Vidalia Park

Vidalia Park

This text is part of Parks’ Historical Signs Project and can be found posted within the park.

Vidalia Park stretches between Vyse and Daly Avenues, streets whose names combined give the park its name. “Vidalia” is also the name of a famously sweet and tasty onion that is harvested in Vidalia, Georgia.

Several groups and individuals helped foster the creation of this park in the West Farms neighborhood. After an expansion of the Bronx Zoo engulfed Firemen’s Field, a local recreation facility, community members worked for years to secure a park in the area. The City budgeted more than $2 million for a new playground in West Farms, and in the summer of 1992, an ad hoc committee of Community Board 6 was formed to oversee the park’s design, construction, and use. Dr.
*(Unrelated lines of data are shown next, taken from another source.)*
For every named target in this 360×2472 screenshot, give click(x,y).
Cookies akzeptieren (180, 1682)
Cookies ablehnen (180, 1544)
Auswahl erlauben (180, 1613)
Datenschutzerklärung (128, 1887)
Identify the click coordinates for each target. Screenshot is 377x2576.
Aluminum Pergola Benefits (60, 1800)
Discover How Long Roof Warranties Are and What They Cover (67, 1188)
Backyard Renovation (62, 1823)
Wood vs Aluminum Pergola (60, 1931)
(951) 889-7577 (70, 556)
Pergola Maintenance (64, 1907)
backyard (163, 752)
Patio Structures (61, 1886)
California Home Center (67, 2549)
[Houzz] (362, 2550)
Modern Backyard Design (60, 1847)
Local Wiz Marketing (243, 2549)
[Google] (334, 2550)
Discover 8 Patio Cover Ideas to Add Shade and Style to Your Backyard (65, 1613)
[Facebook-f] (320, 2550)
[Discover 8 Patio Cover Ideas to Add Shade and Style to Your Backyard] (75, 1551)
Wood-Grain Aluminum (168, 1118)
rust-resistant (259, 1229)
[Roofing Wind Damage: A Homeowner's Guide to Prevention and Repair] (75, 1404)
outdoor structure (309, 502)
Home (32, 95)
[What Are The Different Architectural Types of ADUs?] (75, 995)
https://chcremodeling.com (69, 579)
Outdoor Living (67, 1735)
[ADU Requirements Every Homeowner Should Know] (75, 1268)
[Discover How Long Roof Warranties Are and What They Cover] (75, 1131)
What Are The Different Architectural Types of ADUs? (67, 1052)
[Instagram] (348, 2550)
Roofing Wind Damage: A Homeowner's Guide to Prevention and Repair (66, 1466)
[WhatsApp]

Roger Hart, a psychologist and professor at the City University of New York Graduate School, interviewed parents and children in the West Farms area concerning how the park should be designed. Hart and a group of students acted as consultants on the project, offering suggestions for where the park should be located and what should be included in the park. The lot chosen for the park is next to a strip of stores in West Farms, where shoppers and police walking by make for a safe, inviting environment. Rather than wait for the City to begin building the park, community members shaped a baseball diamond in the lot with their own equipment, and held an unofficial opening on July 4, 1992.

Vyse Avenue runs across the former village of Fairmount, where the Vyse family owned an estate called Rocklands. When the Vyse property was divided, John T. Adee and other developers built Bronxwood Park. Streets in the development received names such as Hickory and Oak because of the trees in the area. Vyse Avenue was originally called Chestnut Street. Vidalia Park was first known as West Farms Park. It was briefly renamed Chestnut Park in May 1998, before being renamed again a month later, this time as Vidalia Park, by Commissioner Stern.

Daly Avenue, formerly Elm Street, was named for Judge Charles P. Daly, whose father-in-law, Philip Lydig, was the last owner of what is now Bronx Park. For a time, the avenue was called Catherine Avenue, presumably in honor of another landowner, Catherine Lorrillard Camman.

Parks acquired one acre of this property in an exchange with the Department of Housing Preservation and Development on December 30, 1993. In the exchange, Parks gave the Rosedale Pool property to HPD, where they planned to build subsidized housing, and Parks in turn received part of the lot where Vidalia Park now sits. The Department of Citywide Administrative Services assigned the remaining area of Vidalia Park to Parks in 1997.

In 2000, construction of Vidalia Park was completed, and what was once an empty space filled with trash and debris is now a functional, inviting attraction in the community. There were several stages involved in the extensive construction project. Piles of refuse and rubble had to be excavated from the lot. Landscapers leveled off the property, planted trees and shrubs, and built a community garden. Asphalt, concrete pavement, decorative pavement, fences, and gates were added. Metal bleachers, benches, picnic tables, game tables, trash receptacles, and bicycle racks were distributed throughout the park. Wood and steel play equipment, tot swings, and safety surfacing were installed in the children’s play area, and handball and basketball courts were built. Vidalia Park also features drinking fountains, a spray shower, and a public restroom, making this a parkland that all can enjoy.